It’s been a long couple of months with Pitch Wars and NaNoWriMo and the query trenches eating my brain, and my stress levels are at the highest they’ve been in years while my sleep’s definitely at the lowest. I’m approaching burn out fast, and I realized recently that I’m going to have to come up with some decent coping skills or I’ll never stay sane in this business even after I achieve that elusive agent or even harder to catch book deal.
And guys – I really would like to stay sane.
I think part of my problem is the simple fact that once upon a time, I thought writing was just my hobby. It was my stress relief from the hell of college, then a crappy boyfriend, and finally the realities of life as an adult with a day job and more and more bills to pay each year. Adulting is HARD, y’all. It really is, and I feel for all of you out there in the adult world freaking out and looking for an adultier adult. I am so, so there. (Seriously, that was the MOST ACCURATE MEME EVER. So many kudos to whoever came up with it.)
In any case, writing was my escape from all of that – whether I was playing in the fanfiction realm or diving into new worlds of my own making, writing was a gateway to the simple joy of “this is something I know I can do” and “this won’t hurt me if I fail so it’s safe and just fun.”
Fast forward to my realization that writing is what I want to do professionally, and there was a definite shift in perspective that hit while I wasn’t looking.
Now that safe place to play and run amok suddenly has the capacity for failure. Or at least for “not succeeding as fast as I’d like.” I’m suddenly dealing with fighting my anxiety over the market for SFF and NA/YA, my envy at watching other author friends finding the agent or book deal I’d really love, and worst of all the dreaded writer’s block brought on by “will this book ever be good enough?”
My hobby has turned into an obligation, and I’m still figuring out how to deal with that.
I want to try to find some sort of balance between the joy of writing and the reality that this is something I have to work at. Pitch Wars was definitely a crash course in “sorry guys, I have a deadline,” and it’s one I’ll need to remind myself of once I do get an agent.
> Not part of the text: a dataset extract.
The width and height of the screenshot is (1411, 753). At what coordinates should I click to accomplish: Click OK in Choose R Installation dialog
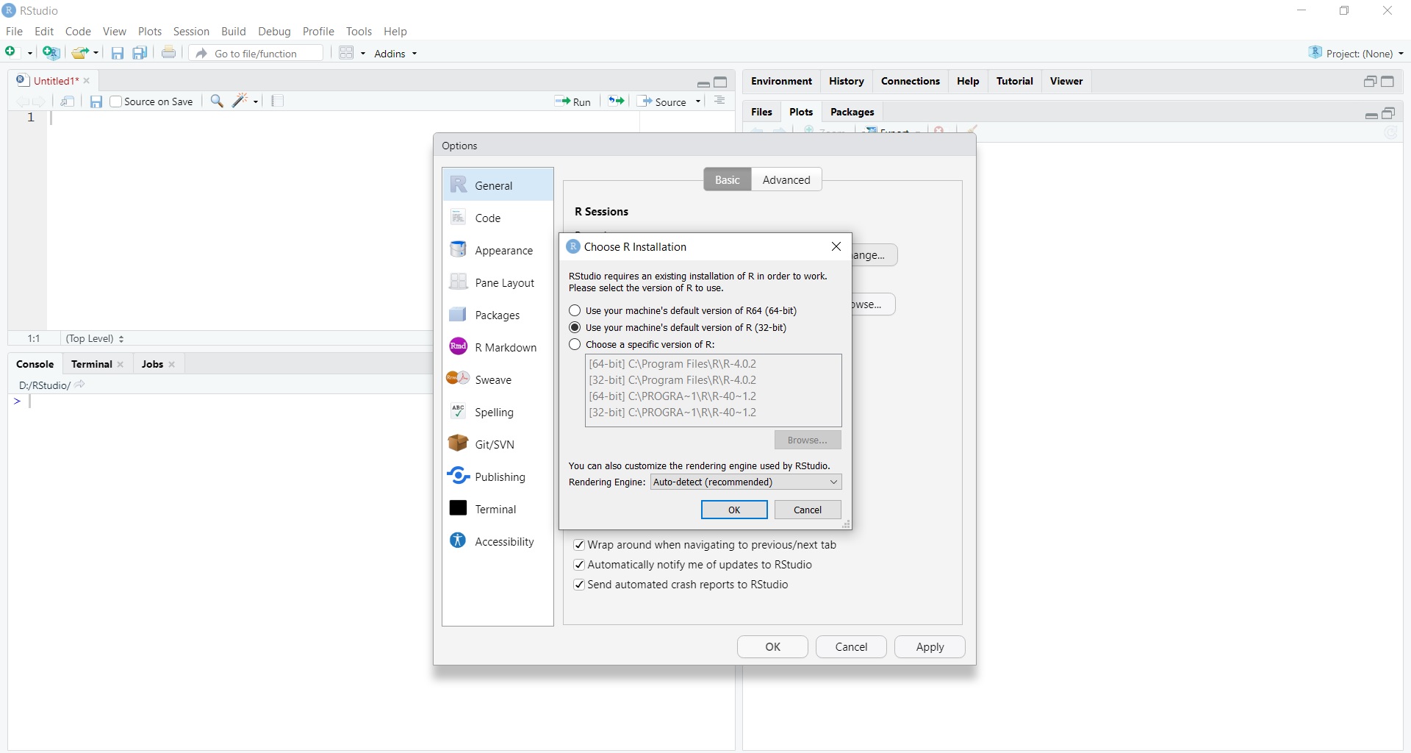point(733,510)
The deadlines in my future are only going to get more fast and furious, and I can’t let them kill my momentum due to sheer fear at “but what if this sucks?”
The reality is, especially with first drafts, a good chunk of my writing is ALWAYS going to suck. Even the best words I ever put to the page are going to feel imperfect, especially when compared to some of my favorite authors. But, on the other hand, I now know that they had crappy drafts, too.
Still, it’s never going to get less stressful from here on out.
With that in mind, I’m trying to find new things just for fun, to feel like the hobby I’ve lost as writing becomes a job. Anything from joining a camping group out at our local renaissance festival with lessons in making my own garb from scratch (I’ve officially mastered the art of cutting out patterns and fabric – sort of? Next up: actually working with the sewing machine!) to jewelry making to podcasting with my writers group (though that, too, feels more and more like part of my overall writing work – the platform side of things this time) to finding live music venues to go to and or belly dance lessons.
Finding time for all of these in between writing sessions is still a challenge, but I’m starting to get the hang of it. Luckily, my man and non-writer friends are all well aware of the fact that I’m on a writing journey, so they tend to be cool about it when I have to give the “sorry I’m writing tonight” excuse to pass on an invitation.
I think long term, this is all going to get easier, or at least I hope so. Right now, I kind of feel like I’m teetering on the high beam from day to day instead of steady between all my various tasks. We’ll see how it turns out in the future. For now, I’m satisfied with what I’ve figured out. Ish?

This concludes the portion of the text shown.